In 2015, Mr. Sutskever was invited to a dinner by Mr. Altman, along with Elon Musk and Mr. Brockman, and their conversation led to the launch of OpenAI later that year. The goal was to pursue AI research for the benefit of humanity. In particular, they would focus on achieving artificial general intelligence, or AGI, which refers to systems that are as smart as, or smarter than, human beings.
While the concept itself is hotly debated, there was a divide among researchers about whether new methods were needed to achieve AGI or if existing approaches could be scaled up through bigger models and more data. “He was very much on team scale it up,” said Gillian Hadfield, a U of T law professor and former OpenAI policy adviser. “The fact that Yoshua Bengio and Geoffrey Hinton have stopped in their tracks this year and said, ‘Oh my God,’ is because of what sheer scale achieved, and that was Ilya,” she said.
Indeed, the risks of AGI have come to dominate Prof. Hinton’s own time of late. “He’s always thought it will come much sooner than I thought it would come,” he said of Mr. Sutskever. “But I’m beginning to believe him now.”
Mr. Sutskever’s fixation on AGI has been deepening for years. “He’s just obsessed with understanding your point of view on the development of artificial general intelligence and espousing his,” Prof. Maddison said. The two once met up after a conference in Barcelona, the first time seeing each other for at least a couple of years. Mr. Sutskever dispensed with small talk. “The first question that comes out of his mouth is like, ‘How long do you think until AGI shows up?’”
For years, OpenAI didn’t attract much notice outside of Silicon Valley and the broader AI research community, but it was achieving breakthroughs with text and image generation under Mr. Sutskever in his role as research director and later as chief science officer. It wasn’t until the launch of ChatGPT last November that the rest of the world caught up.

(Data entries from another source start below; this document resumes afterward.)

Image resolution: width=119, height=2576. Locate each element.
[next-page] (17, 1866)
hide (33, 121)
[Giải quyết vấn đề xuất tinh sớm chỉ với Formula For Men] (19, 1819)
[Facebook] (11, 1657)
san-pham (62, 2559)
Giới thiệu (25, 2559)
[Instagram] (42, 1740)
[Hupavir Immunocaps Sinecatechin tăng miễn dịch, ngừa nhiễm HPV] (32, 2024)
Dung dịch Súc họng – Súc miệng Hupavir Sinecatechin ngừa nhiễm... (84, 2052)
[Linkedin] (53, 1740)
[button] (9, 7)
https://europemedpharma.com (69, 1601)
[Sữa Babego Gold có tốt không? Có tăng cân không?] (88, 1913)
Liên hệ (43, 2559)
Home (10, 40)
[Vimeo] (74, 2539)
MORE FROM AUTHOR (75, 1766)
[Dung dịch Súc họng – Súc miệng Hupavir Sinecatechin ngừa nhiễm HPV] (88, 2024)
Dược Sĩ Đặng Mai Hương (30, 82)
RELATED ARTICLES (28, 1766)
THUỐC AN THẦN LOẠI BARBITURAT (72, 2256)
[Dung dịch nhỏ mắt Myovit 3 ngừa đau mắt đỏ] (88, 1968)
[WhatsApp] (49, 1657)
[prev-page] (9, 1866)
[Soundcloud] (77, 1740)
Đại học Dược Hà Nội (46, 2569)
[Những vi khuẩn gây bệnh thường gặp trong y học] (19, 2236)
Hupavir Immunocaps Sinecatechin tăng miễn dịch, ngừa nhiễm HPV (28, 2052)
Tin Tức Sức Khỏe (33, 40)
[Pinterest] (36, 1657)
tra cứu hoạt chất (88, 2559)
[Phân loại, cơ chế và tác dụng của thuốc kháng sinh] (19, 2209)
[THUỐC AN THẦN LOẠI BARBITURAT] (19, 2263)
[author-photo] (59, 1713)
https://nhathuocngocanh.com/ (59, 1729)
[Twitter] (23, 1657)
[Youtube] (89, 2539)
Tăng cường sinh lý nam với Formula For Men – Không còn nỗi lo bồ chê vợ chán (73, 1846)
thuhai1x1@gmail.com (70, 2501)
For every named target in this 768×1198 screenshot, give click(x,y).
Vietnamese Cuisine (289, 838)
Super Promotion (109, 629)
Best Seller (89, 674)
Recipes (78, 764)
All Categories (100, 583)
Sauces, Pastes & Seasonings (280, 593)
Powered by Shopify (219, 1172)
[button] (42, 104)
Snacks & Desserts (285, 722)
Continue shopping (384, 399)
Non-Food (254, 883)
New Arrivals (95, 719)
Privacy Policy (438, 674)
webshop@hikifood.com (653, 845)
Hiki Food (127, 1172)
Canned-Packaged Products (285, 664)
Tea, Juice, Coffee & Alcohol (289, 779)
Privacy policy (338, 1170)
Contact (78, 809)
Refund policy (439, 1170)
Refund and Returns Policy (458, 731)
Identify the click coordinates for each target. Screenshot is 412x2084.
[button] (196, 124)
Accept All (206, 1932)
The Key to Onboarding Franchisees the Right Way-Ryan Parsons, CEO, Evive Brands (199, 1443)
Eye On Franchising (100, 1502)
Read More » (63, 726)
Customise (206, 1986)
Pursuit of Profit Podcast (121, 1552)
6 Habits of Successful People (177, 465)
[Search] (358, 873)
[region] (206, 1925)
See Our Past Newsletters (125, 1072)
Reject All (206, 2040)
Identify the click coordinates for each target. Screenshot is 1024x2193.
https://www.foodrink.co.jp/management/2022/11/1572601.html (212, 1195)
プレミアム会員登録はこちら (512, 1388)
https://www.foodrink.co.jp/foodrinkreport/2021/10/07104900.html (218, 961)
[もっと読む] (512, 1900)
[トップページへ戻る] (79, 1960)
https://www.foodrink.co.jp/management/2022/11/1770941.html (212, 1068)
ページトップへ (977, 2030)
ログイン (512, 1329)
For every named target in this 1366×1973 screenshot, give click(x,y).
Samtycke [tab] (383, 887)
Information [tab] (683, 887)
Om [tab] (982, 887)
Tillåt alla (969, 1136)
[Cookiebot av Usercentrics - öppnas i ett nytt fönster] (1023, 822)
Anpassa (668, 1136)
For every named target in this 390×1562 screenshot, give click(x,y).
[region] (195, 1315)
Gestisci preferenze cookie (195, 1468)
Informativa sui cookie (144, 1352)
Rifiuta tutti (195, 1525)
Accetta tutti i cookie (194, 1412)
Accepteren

In recent months, Mr. Sutskever’s focus at OpenAI had become more esoteric. In July, he was announced as the co-lead of the company’s “superalignment” team. In the AI world, alignment refers to ensuring that AI models follow instructions correctly. Superalignment, in OpenAI’s view, goes further and refers to keeping AGI systems in check.
The announcement sketched out a plan in broad strokes, including allocating 20 per cent of OpenAI’s computing resources behind the effort. But for all of the foresight that Mr. Sutskever is said to possess, the one possibility the plan did not seem to contemplate was that the very people trying to ensure AI doesn’t turn rogue could themselves split apart.